-- Source data follows --

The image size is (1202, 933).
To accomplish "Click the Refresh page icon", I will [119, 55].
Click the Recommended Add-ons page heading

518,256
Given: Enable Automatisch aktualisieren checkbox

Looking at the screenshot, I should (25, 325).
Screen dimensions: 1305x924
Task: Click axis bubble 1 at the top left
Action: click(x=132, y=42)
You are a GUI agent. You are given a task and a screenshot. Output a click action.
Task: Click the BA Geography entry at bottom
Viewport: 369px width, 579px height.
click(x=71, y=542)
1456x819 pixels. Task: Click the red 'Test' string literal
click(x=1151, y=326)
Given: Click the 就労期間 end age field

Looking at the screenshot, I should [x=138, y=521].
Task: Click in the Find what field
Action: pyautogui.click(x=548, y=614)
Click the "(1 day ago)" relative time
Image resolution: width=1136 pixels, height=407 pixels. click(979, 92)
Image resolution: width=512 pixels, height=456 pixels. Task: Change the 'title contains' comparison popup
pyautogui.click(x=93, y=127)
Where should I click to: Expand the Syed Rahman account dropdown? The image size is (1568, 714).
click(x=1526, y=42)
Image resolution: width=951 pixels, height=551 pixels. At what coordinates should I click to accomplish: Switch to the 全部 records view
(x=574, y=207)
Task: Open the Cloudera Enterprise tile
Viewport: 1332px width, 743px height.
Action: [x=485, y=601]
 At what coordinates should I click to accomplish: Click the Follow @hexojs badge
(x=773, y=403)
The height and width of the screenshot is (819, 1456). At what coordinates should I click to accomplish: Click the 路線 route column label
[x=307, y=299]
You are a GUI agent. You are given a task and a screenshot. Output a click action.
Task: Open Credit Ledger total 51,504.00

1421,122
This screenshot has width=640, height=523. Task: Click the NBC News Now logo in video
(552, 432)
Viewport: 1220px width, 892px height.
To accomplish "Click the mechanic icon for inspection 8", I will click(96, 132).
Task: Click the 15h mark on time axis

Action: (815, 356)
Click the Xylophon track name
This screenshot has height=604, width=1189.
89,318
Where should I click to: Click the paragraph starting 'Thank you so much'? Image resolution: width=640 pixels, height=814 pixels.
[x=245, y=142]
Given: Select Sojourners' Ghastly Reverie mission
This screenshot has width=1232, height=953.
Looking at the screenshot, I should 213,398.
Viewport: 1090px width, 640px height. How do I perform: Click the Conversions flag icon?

-- Source data concluded --

• _Problem to work on_:
The only output should be the lines from the one containing "This screenshot has height=604, width=1189." through the final line of the material above, copied exactly.

• _Completed exercise_:
This screenshot has height=604, width=1189.
89,318
Where should I click to: Click the paragraph starting 'Thank you so much'? Image resolution: width=640 pixels, height=814 pixels.
[x=245, y=142]
Given: Select Sojourners' Ghastly Reverie mission
This screenshot has width=1232, height=953.
Looking at the screenshot, I should 213,398.
Viewport: 1090px width, 640px height. How do I perform: Click the Conversions flag icon?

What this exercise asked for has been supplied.